Task description: Nothing outside the stretch is wanted. Repeat exactly the lines of the listing below from the one that contains "Given: Click the zoom-in icon at bottom right" through the one that contains "The height and", both ends included.

** Opening Provided records block **

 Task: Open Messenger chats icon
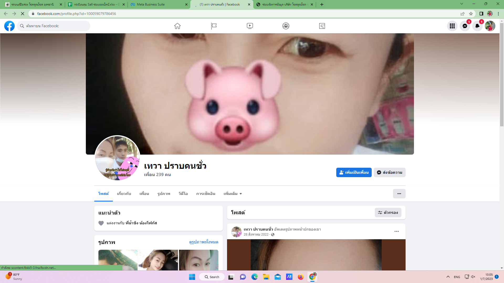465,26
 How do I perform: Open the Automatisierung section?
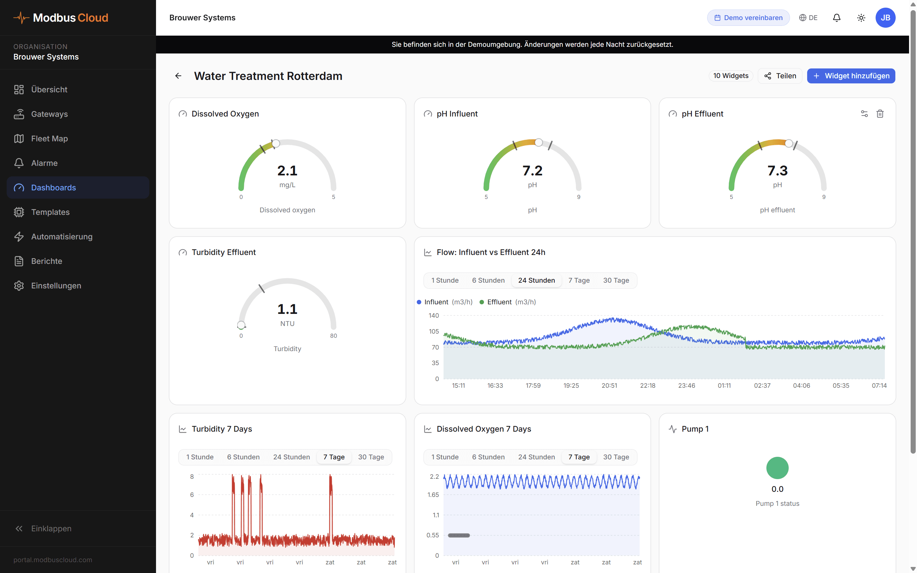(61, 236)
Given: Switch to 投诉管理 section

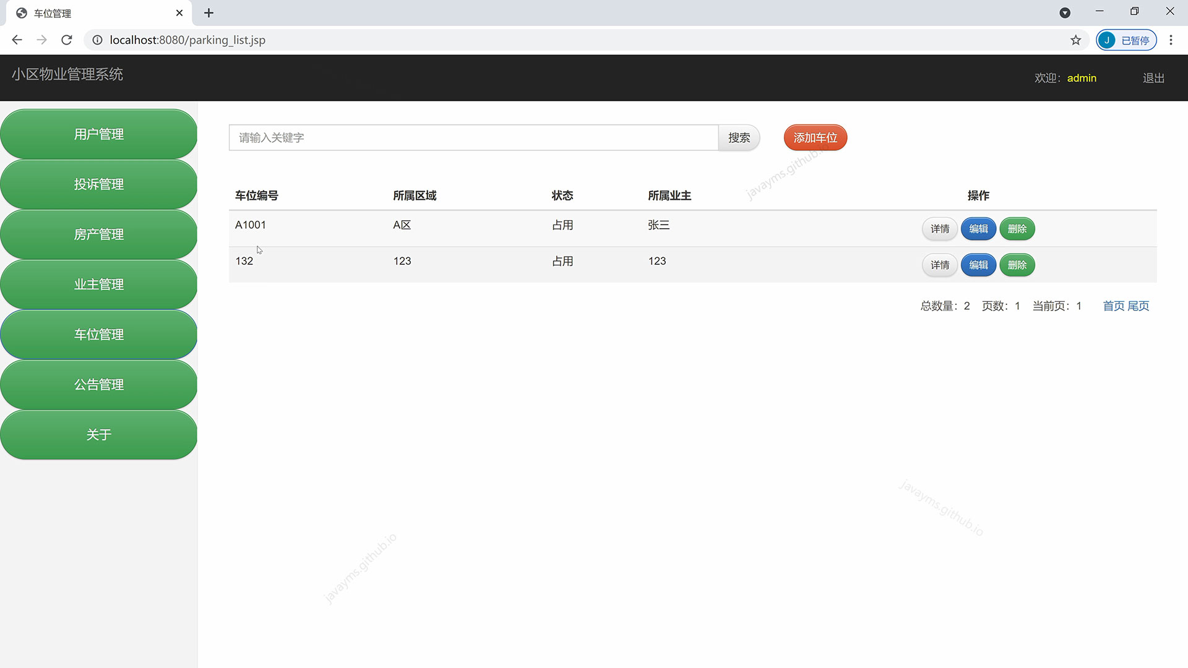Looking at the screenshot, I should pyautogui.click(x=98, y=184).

** Closing Provided records block **
** Opening Provided records block **

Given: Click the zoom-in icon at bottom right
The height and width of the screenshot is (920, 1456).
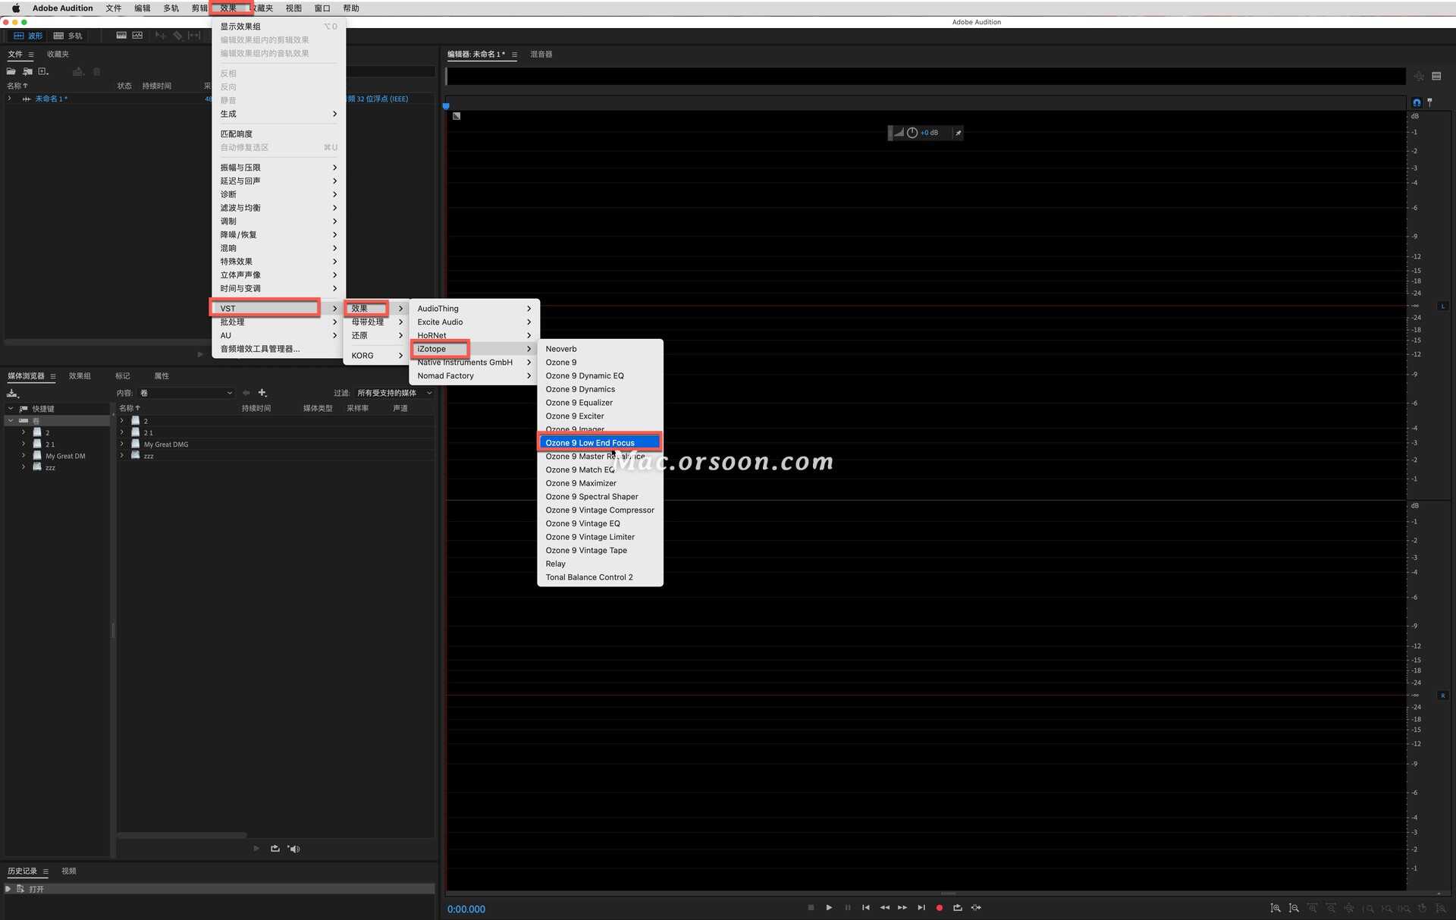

** Closing Provided records block **

Exercise output:
Given: Click the zoom-in icon at bottom right
The height and width of the screenshot is (920, 1456).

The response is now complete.